Just how seriously does this shift in protection and management impact wolf populations? Quite severely, according to Amaroq Weiss, West Coast Wolf Organizer for the Center for Biological Diversity. “During the first two years post-delisting, the wolf population declined by 4% in Montana, 11% in Idaho, 16% in Wyoming – with an overall regional decline of 7%. In the western Great Lakes region, it was even more dramatic. The wolf population declined more than 25% in Minnesota after delisting. When the end-of-year-2013 figures come out from these states, now that a third year of aggressive state hunting and trapping has taken place, it’s widely anticipated that reported wolf population numbers will have plunged further.”
The state of Idaho is currently attempting to pass a bill that would use $2 million to create a state wolf control board. According to Weiss, this would lead to the killing of 500 wolves, bringing the total state wolf population down to only 150, the bare minimum the state is allowed to have before the federal government would step back in. The bill has passed the House and is currently before the state Senate.
“Idaho spends only $6,000 per year on each school child in the state, yet the state would spend $4,000 per wolf to kill 500 wolves, under this bill,” said Weiss. “It’s incomprehensible, an outrageous misuse of public taxpayer dollars and an unconscionable way to manage wildlife.”
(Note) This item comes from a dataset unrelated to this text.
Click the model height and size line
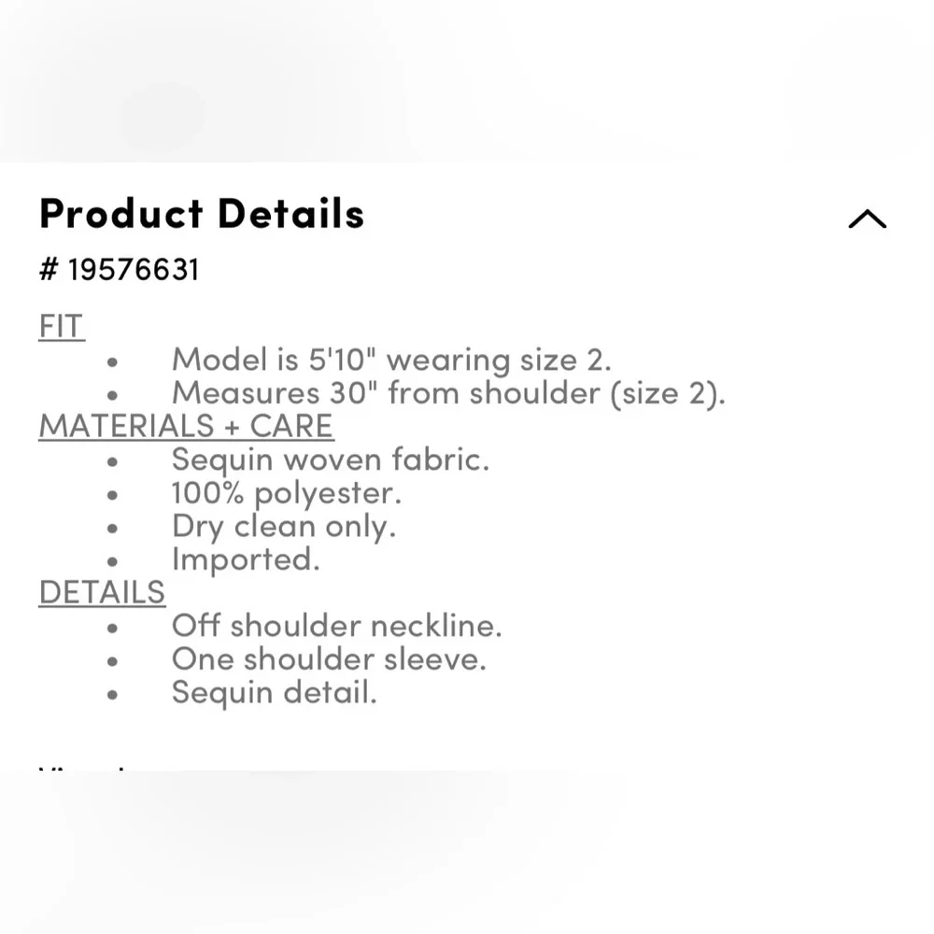This screenshot has width=934, height=934. tap(391, 360)
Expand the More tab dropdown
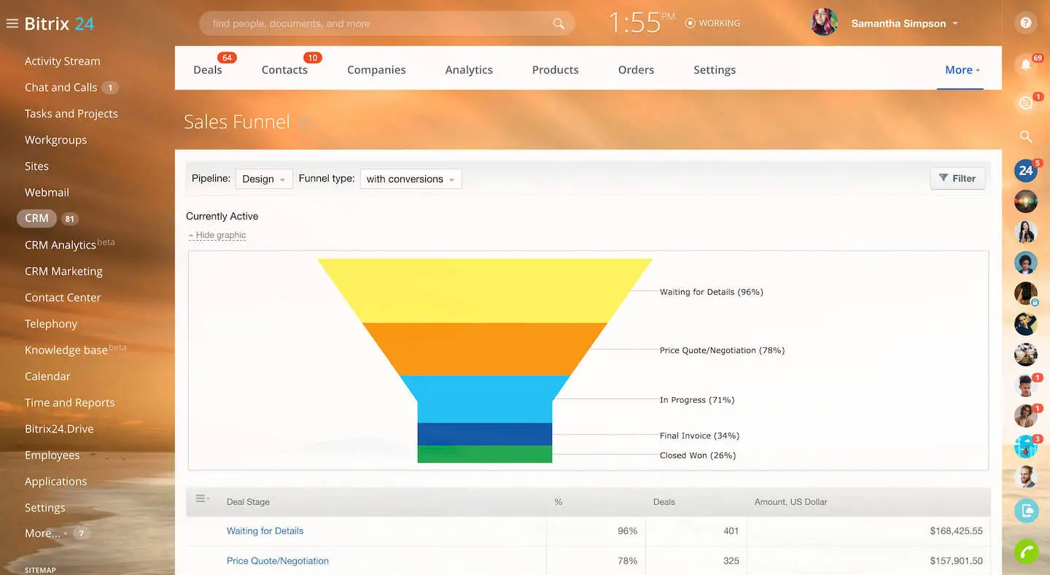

What happens when the recovery of a species seems at odds with the economy and culture of a sector of society—a sector that may view short-term needs, like a paycheck, over long-term necessities, like the ecological health and function necessary for human survival? Will a solution arise that can address both? Time will tell, but in the meantime, lifted protections clearly mean declining populations for the gray wolf.